The effect of chronic strain on bronchial compliance and distensibility was evaluated in isolated rabbit bronchial segments. Pressure-volume curves obtained on isolated bronchial segments after 2 days incubation with No Strain (Ptm = 0 cmH₂O) and with Strain (Ptm = 7 cmH₂O) were normalized to airway volume at a pressure of 10 cmH₂O (V₁₀) to compare the elastic properties of the segments (Fig. 2A). The airway segment that was maintained with No Strain during incubation was shifted to the right relative to the bronchial segment that was maintained with Strain during incubation. Ptm at an airway volume of 50% V₁₀ was significantly greater in segments that had been subjected to No Strain (5.1 ± 0.6 cmH₂O) than in segments that had not been subjected to Strain (1.6 ± 0.3 cmH₂O; P < 0.001). In addition, the specific compliance, the slope at 50%V₁₀ divided by V₁₀, was significantly lower in the No Strain group (0.10 ± 0.01 cmH₂O^–1) than in the Strain group (0.36 ± 0.06 cmH₂O^–1) of bronchial segments (P < 0.002; Fig. 2B). Airway segments incubated at Ptm of 0 cmH₂O (No Strain) also tended to have smaller volumes than the airway segments subjected to Strain (51 ± 6 vs. 63 ± 12 µl: mean ± SE; P = 0.25).

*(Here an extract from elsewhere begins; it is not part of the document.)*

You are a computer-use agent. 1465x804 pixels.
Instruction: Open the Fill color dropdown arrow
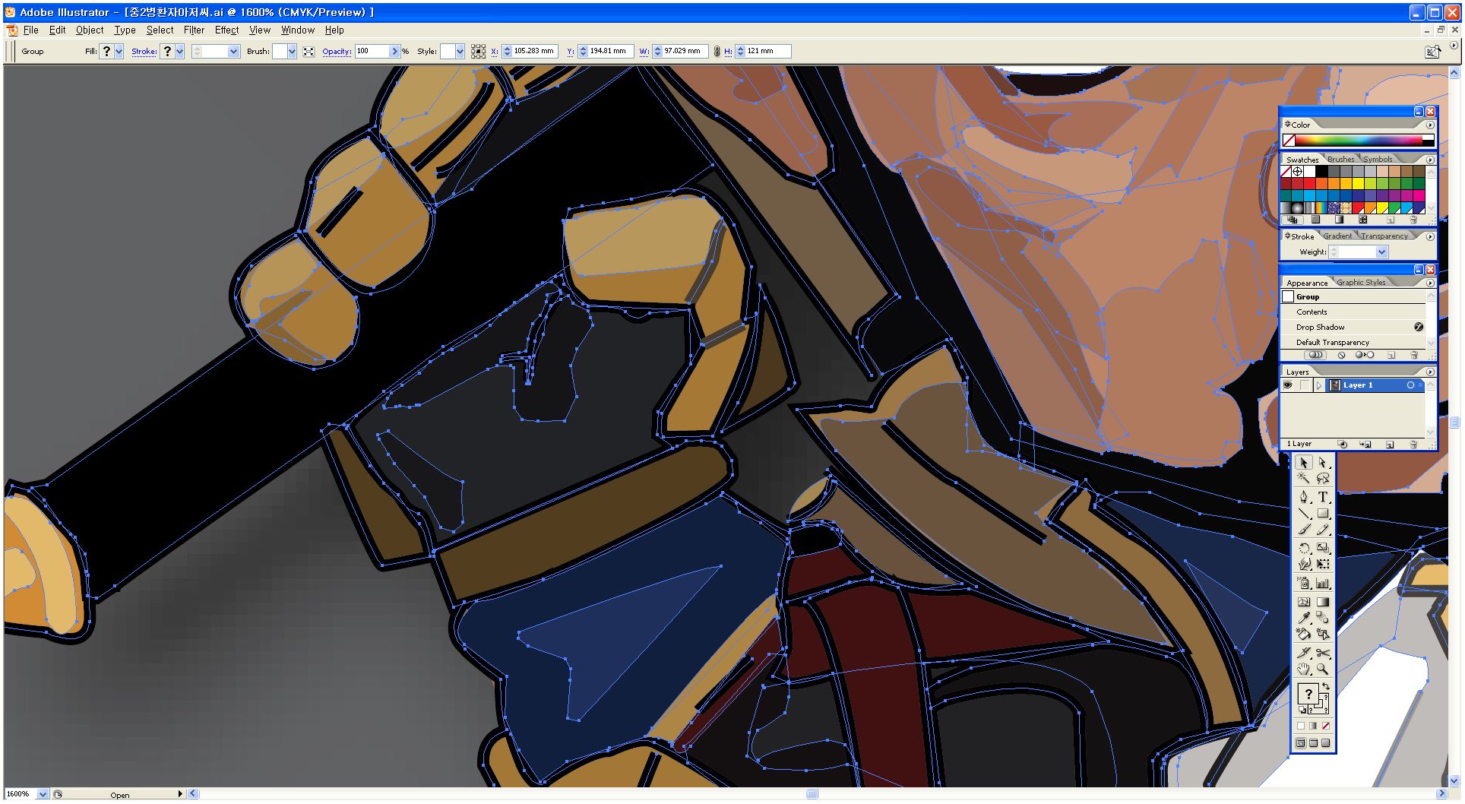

View larger version (16K): [in this window] [in a new window]   Fig. 2. A: illustrative example of bronchial transmural pressure (Ptm) vs. bronchial volume (normalized to bronchial volume at pressure of 10 cmH2O, V10) for excised bronchial segments after culture for 48 h at Ptm = 0 cmH2O (No Strain; solid black line) or at Ptm = 7 cmH2O (Strain; solid gray line). Pressure-volume curve obtained from the airway segment that had not been subjected to strain (No Strain) was shifted to the right compared with the airway segment that had been subjected to strain (Strain). B: specific compliance of the bronchial segments that were subjected to No Strain was significantly lower than the specific compliance of the bronchial segments that had been subjected to Strain (*P < 0.002, n = 6 in each group).

View larger version (13K): [in this window] [in a new window]   Fig. 3. Mean total bronchial Ptm at 50% V10 (volume at a pressure of 10 cmH2O) after stimulation with 10–3 M ACh was greater for the bronchial segments that had been subjected to No Strain than the bronchial segments that had been subjected to Strain (P < 0.07; n = 6 in each group).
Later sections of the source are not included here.